Do you remember the first truth you told?

Not the first lie. Not, "I ate my vegetables" or "I'm going to bed right now!" No, the first truth, the words you spoke that resonated through your body like the words were just as likely to condemn you as to act as your saviors. The first sentence, phrase, or chunk of word that simmered inside your soul.

Mine was as follows: It should not be disgusting when women bleed.

These words buried themselves into me on a sickeningly warm July day when I was eight. I had ridden my bike into a tree and, in desperation, thrown out my hands to control my fall. At home that day, I proudly boasted Hello Kitty patterned band aids crisscrossing on my palm - these were well received. At school, they loved the pink, thought it was quaint and pretty. Then, the ruse began to drop. As they peeled off and my palms began to suffocate, I tore off the bandages. Immediately, I was met with frowns. Boys with knees scarred and bloodied side-eyed me like the blood dotting my skin was a shock. Teachers looked disgustedly at me, at the dirtied red on my skin. My friends would no longer hold my hands, not until they healed.

I had not done anything wrong but bled. In the rawest sense, I had not done anything wrong but live. But it is these reminders of life that many hate; these testaments to women being the pretty and ugly parts of human. When she becomes flesh and bone rather than an object to be admired; when her skin becomes a canvas of all she's fought through and how she's grown. Battle scars are, apparently, a manly thing to have.

How, then, are we meant to conquer this plight? Society would have us approach it delicately, pluck it from the ground like a rose. Maybe there is a reason, people would say, that we don't like to see scars on women. Maybe it is because they are not beautiful.
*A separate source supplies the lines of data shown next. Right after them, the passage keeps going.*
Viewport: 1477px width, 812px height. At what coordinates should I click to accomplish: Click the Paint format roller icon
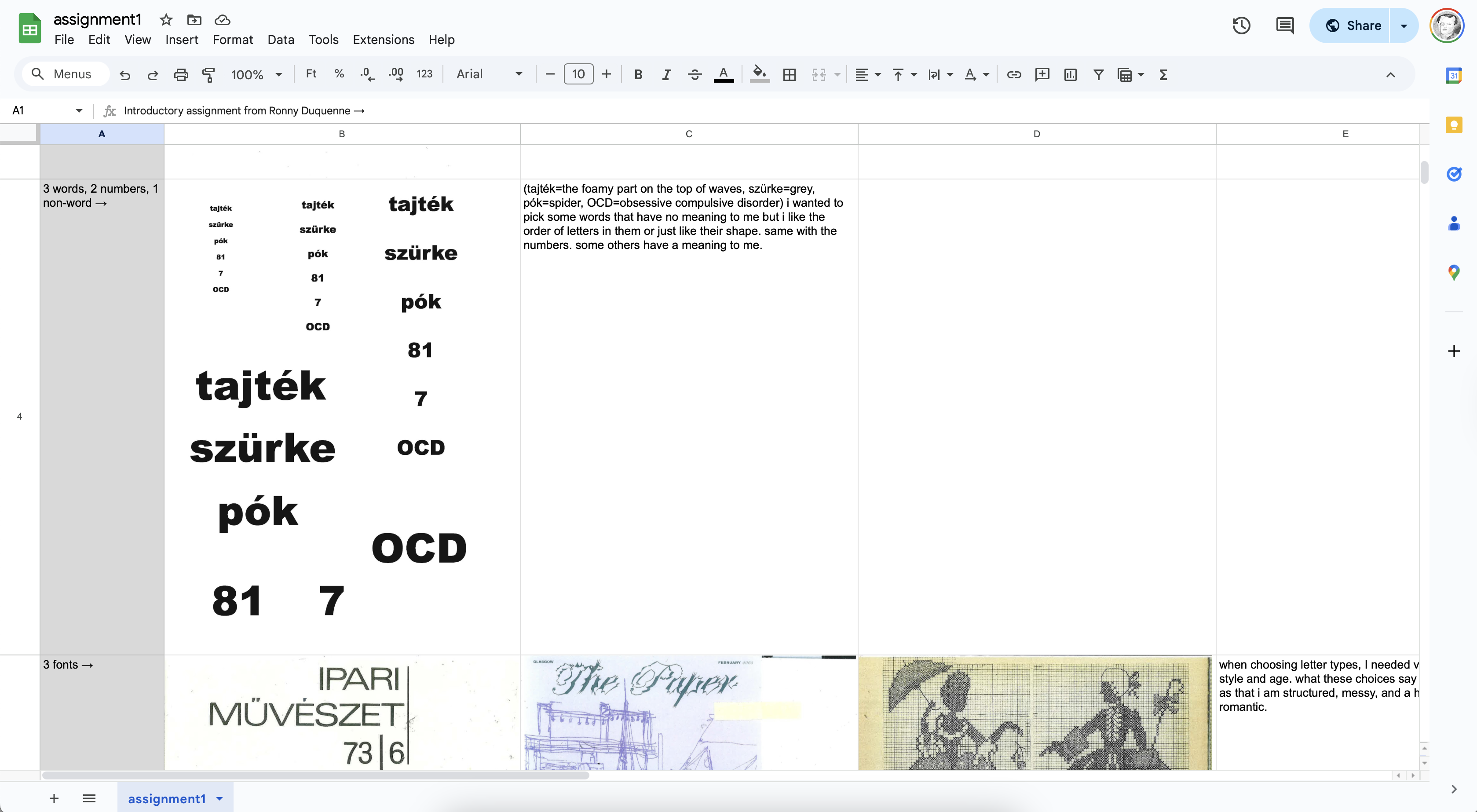point(208,74)
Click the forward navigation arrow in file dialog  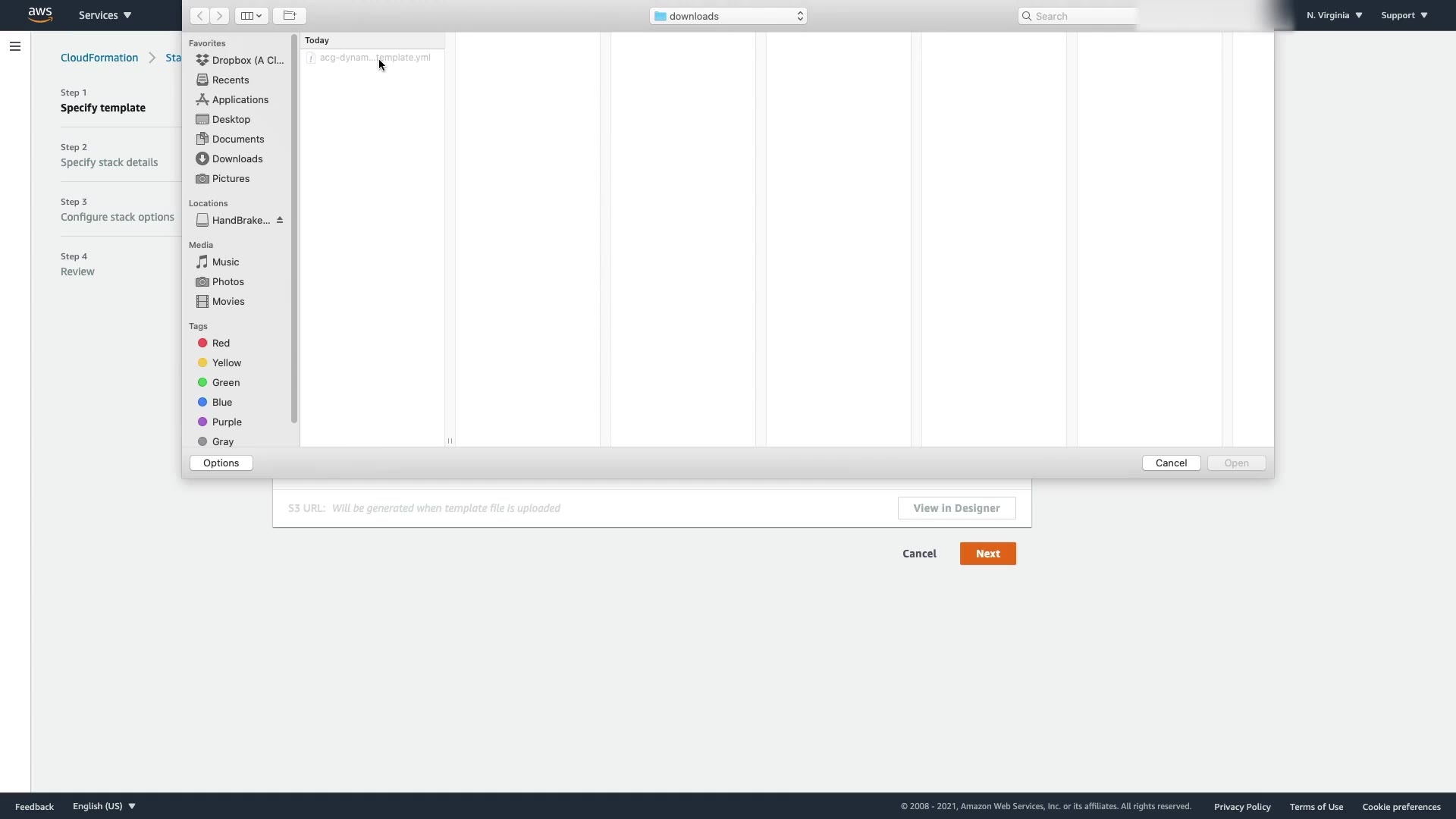[220, 16]
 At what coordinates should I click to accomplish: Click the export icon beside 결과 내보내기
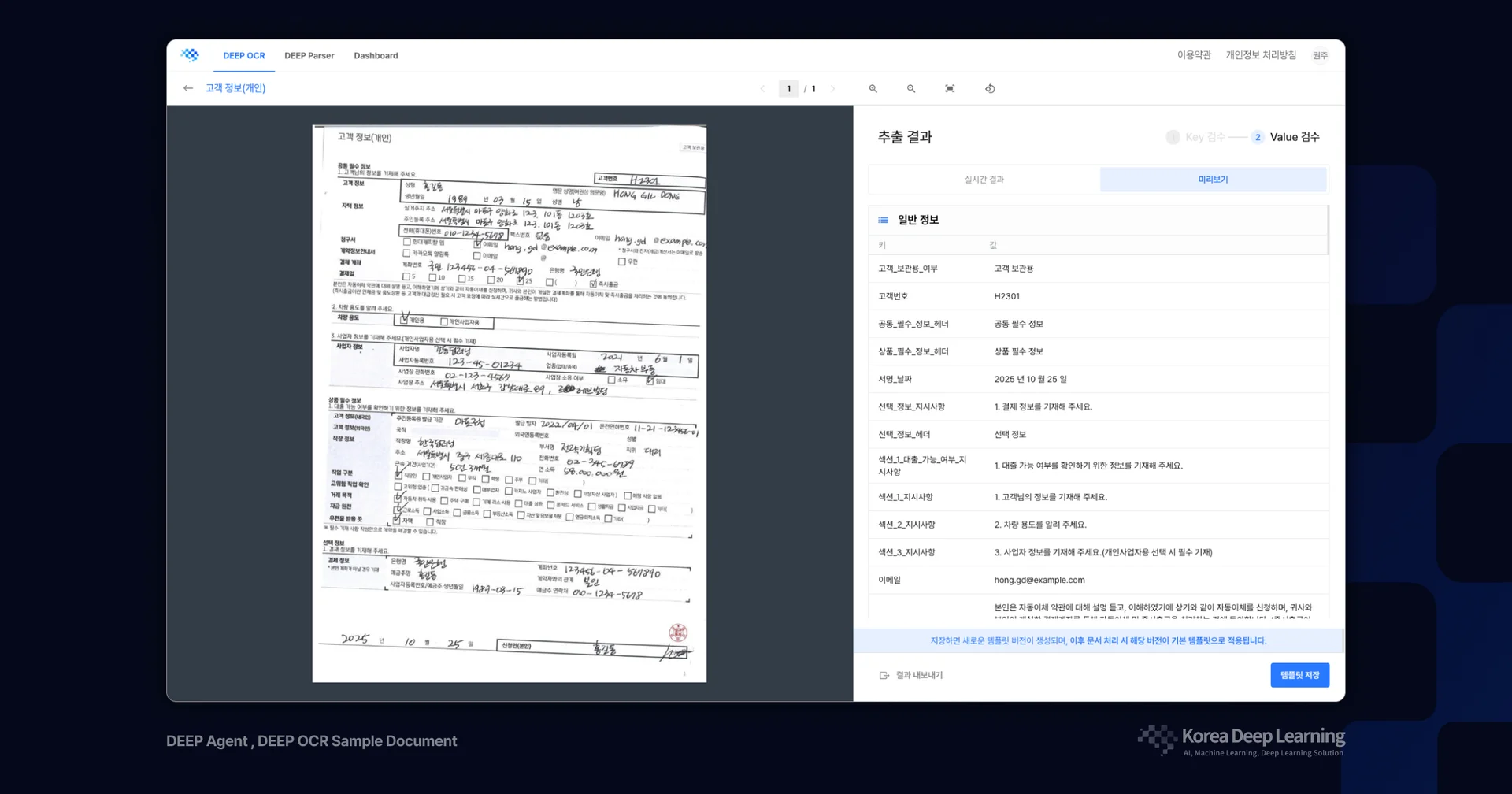click(x=884, y=675)
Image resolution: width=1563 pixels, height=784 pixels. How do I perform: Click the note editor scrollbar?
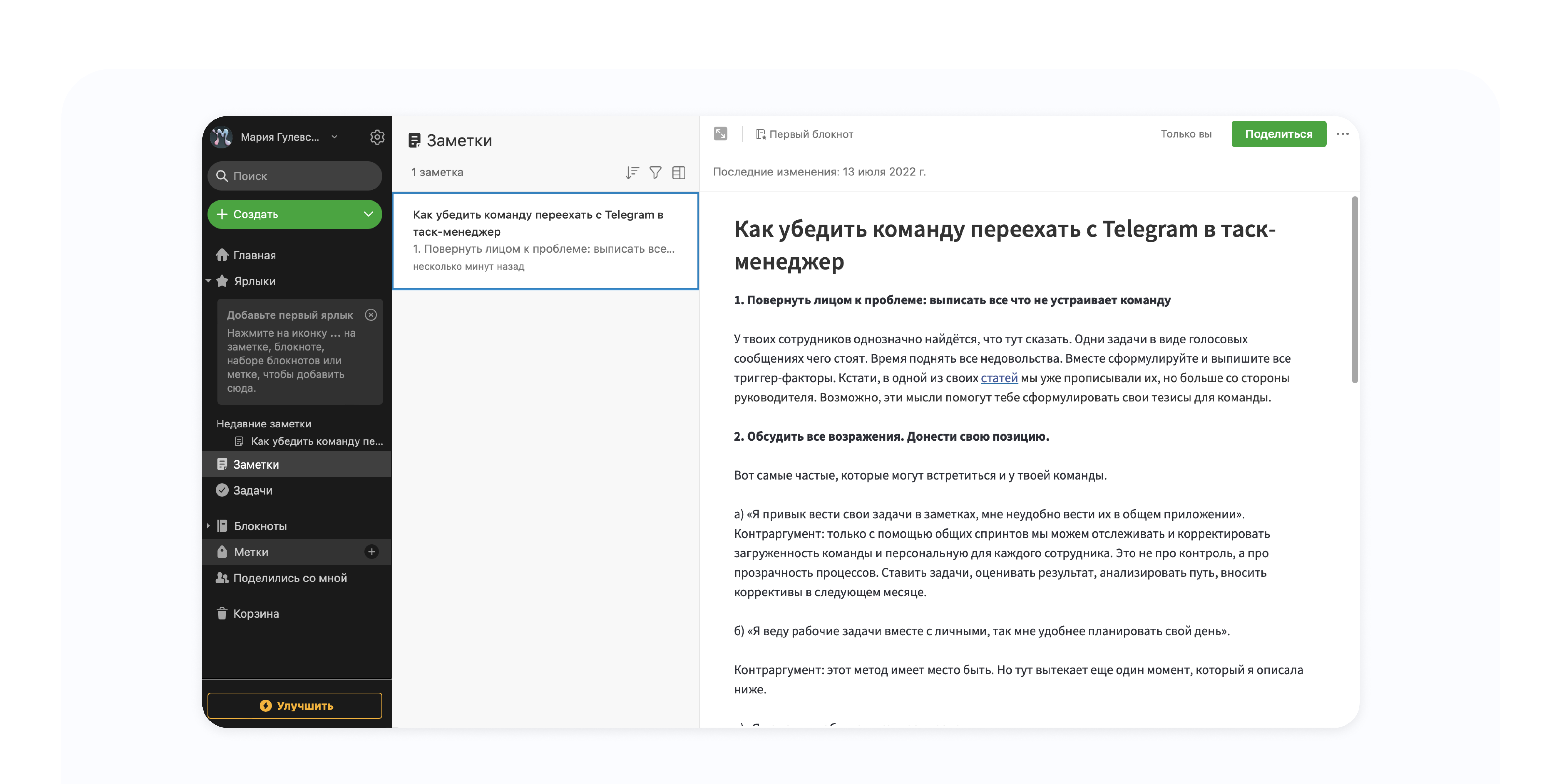coord(1354,290)
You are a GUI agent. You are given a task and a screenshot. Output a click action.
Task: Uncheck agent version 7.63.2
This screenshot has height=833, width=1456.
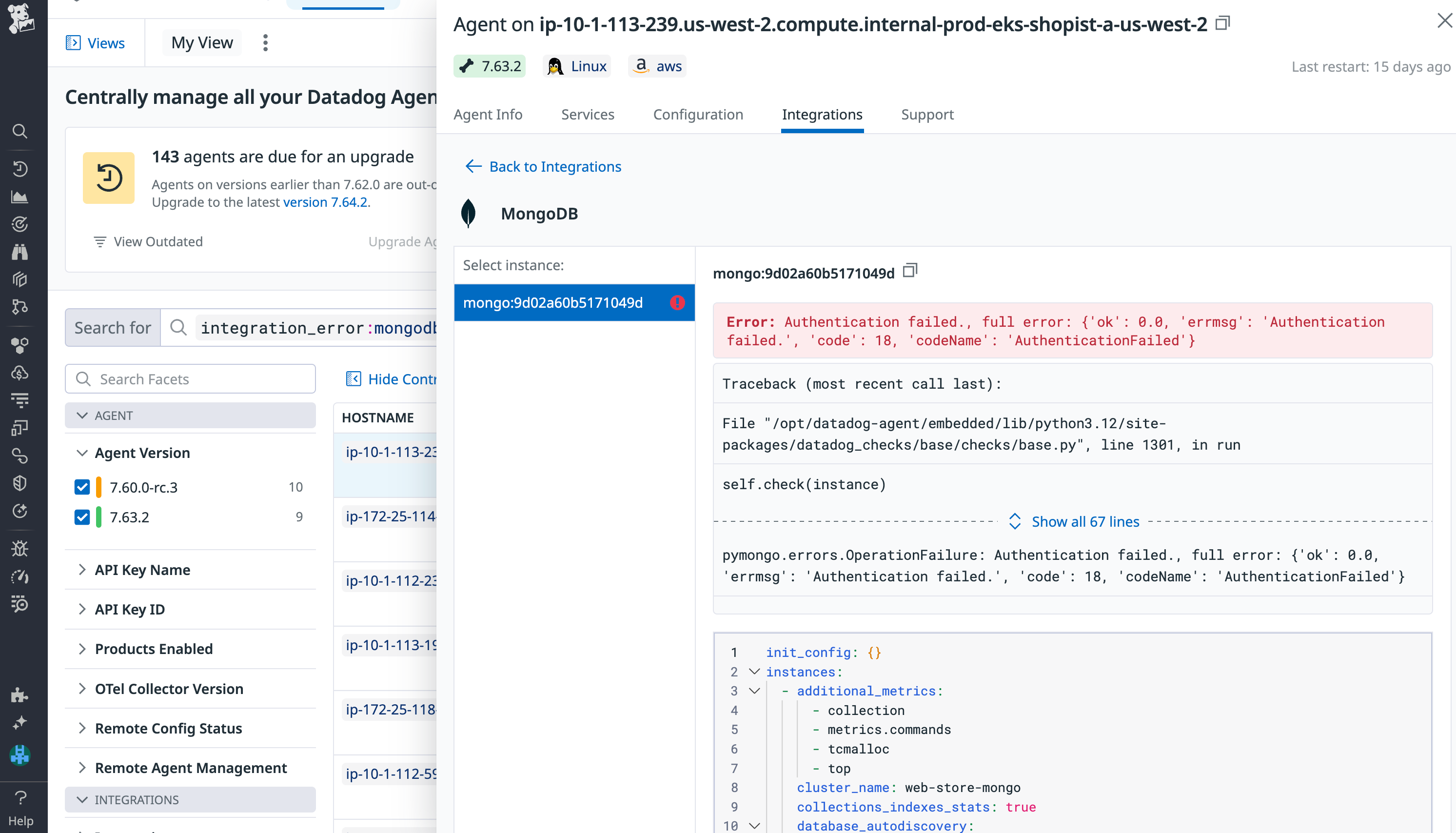(82, 516)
Don't you want to be beautiful?

But, say they weren't beautiful. Say these scrapes and sidewalk-chafed thighs are the ugliest things to manifest on anyone, ever. Is all we are meant for beauty? Is that to be our great purpose? To position ourselves with poise and femininity and never remind anyone that we are breathing with hearts that ceaselessly beat?

If beauty is all we are meant for, we would not cry. We would sit with faces frozen into grimaces. We would never grow into wrinkles, I suppose. Our smiles would never give us crows feet. We would be perfect in that doll-like manner, pretty in that put-on-your-shelf way.

If beauty is all we are meant for, Zora Neale Hurston would have never written that "love makes your soul crawl out from its hiding place." Emily Dickinson would never have read that "love is the thing with feathers." 

If beauty is all we are meant for, Joan of Arc would not have adorned gory armor and led armies defending France. Florence Nightingale, I'm sure, would have stayed away from nursing broken legs and fractured spines. Marie Curie would have known better than to devote her life to science and give up her life to radiation. 

If beauty is all we are meant for, I'm sure the world would stop spinning. The women who kept the land above the sea and the constellations shifting in rhythm would be too busy smiling prettily, just enough to prevent wrinkles. And maybe, as the world devolved into terror, men would realize how much beauty is worth.